Research Program - Epigenetic mechanisms and genome editing tool development
Cytosine DNA methylation is an epigenetic modification of DNA that is usually associated with the stable and heritable repression of gene transcription. It is particularly important in the silencing of transposable elements, which can otherwise transpose and cause deleterious mutations and DNA damage. DNA methylation is also involved in the regulation of protein coding gene expression, which contributes to development, imprinting, and X-chromosome inactivation. DNA methylation can in some cases also cause gene activation.
We study DNA methylation in the model plant Arabidopsis thaliana because of its facile genetics, small size, and trim genome. Furthermore, unlike other organisms like mouse, where DNA methylation mutants are inviable, Arabidopsis can tolerate mutations that virtually eliminate methylation, allowing for further study. Arabidopsis methylation mutants display developmental abnormalities because of defects in the methylation of key genes that regulate development. Many of these methylation differences can be inherited in sexual progeny, giving rise to epigenetic alleles of genes. For example, the FWA gene can adopt two stable epigenetic states, either methylated and silent, or unmethylated and active causing a later flowering phenotype (figure below). The underlying DNA sequences of these epialleles are identical, so the only difference is the methylation state and expression state. Remarkably, both the methylated/silent state and the unmethylated/active state are very stably inherited in progeny plants for many generations.
We have taken advantage of these stable DNA-methylation based epialleles to perform genetic screens for mutants affecting DNA methylation. These studies have revealed that DNA methylation is controlled by 1) the specificity of several different DNA methyltransferases, 2) targeting by other chromatin modifications such as histone methylation, and 3) targeting of specific DNA sequences by small interfering RNAs (siRNAs) and longer non-coding RNAs. In addition to genetics, we rely heavily on computational biology and biochemistry in our work.
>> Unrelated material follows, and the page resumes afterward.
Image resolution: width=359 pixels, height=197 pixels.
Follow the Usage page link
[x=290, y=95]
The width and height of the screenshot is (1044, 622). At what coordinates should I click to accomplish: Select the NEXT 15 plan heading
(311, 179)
We also have a smaller mammalian program in the lab, focused on studies of conserved regulators of DNA methylation. The figure below represents our current view of the four different pathways that are involved in the establishment and maintenance of DNA methylation in three different cytosine sequence contexts, CG, CHG, and asymmetric CHH sites (H = A, T, or C).
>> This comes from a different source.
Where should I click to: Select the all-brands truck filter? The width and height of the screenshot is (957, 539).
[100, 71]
Although we now understand the mechanisms of DNA methylation initiation and maintenance in some detail, we still have a very poor understanding of how DNA methylation is read and translated into a signal for regulating gene expression. One current focus of the lab is to study these processes that act downstream of DNA methylation. For example, we have recently discovered a protein complex that binds to sites of RNA-directed DNA methylation and causes upregulation of protein coding genes that are in close proximity to the DNA methylation (figure below). This complex therefore counteracts the normally repressive effect of transposon insertion near genes by boosting expression of these genes. The mechanism of stimulation of gene expression by this complex is as yet unknown.
We also discovered a complex of proteins that is involved in repression of gene expression by DNA methylation. The complex consists of two methyl binding domain proteins called MBD5 and MBD6 that bind to genomic sites with dense CG DNA methylation and form a complex with a J-domain protein we named SILENZIO. Both the mbd5 mbd6 double mutants and silenzio mutants show derepression of methylated transposons and genes. SILENZIO acts in part via its interaction with Hsp70 proteins, suggesting that molecular chaperone activity regulates gene silencing (figure below). We are currently trying to understand the mechanism of repression by this complex.
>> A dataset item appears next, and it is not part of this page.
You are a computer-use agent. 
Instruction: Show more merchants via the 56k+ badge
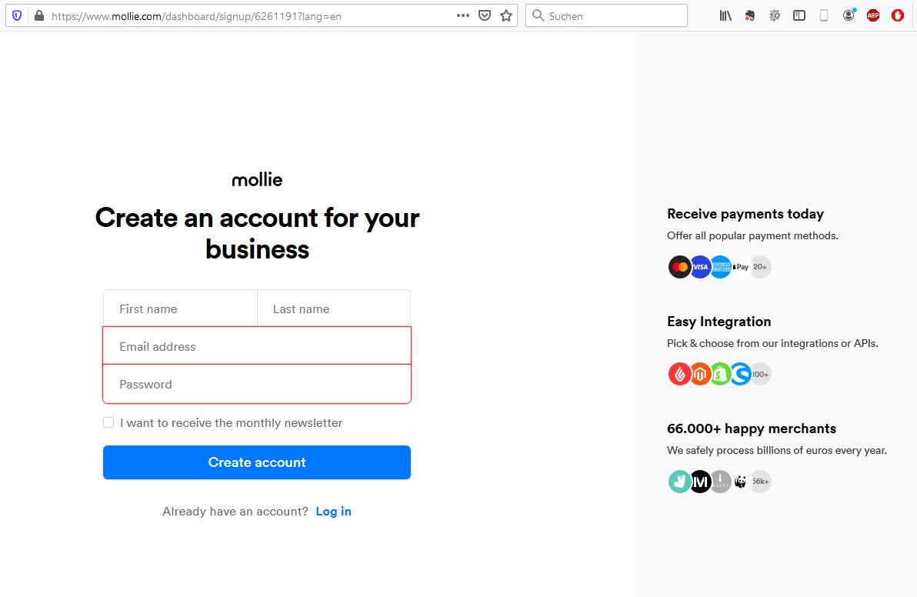point(760,482)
We are also studying a number of additional new complexes that act downstream of DNA methylation to control gene expression, as well as studying the MORC proteins that we previously found to act downstream of DNA methylation.
We also have a newer project in the lab aimed at developing tools for genome editing of plant genomes using plant RNA viruses. RNA viruses are interesting vehicles for delivering proteins and RNAs to plants given their natural ability to replicate and spread throughout plants. They replicate purely by RNA and therefore do not leave traces of themselves in plant genomes. They also can gain access to the germline of plants and yet are themselves restricted from passing to future generations. Because of the limited cargo capacity of these viruses, it has not been possible to encode common CRISPR systems like Cas9 inside of them. To solve this problem, we have been working with Jennifer Doudna’s lab at UC Berkeley to screen for and engineer tiny CRISPR systems that are small enough to be encoded in plant viruses. Our first breakthrough in this work was recently published (Nature Plants 2025), in which we showed that a modified tobacco rattle virus could cause germline editing in Arabidopsis. Current projects are aimed at improving and augmenting these systems, so they may be someday used for plant CRISPR screens as well as engineering of crop plants.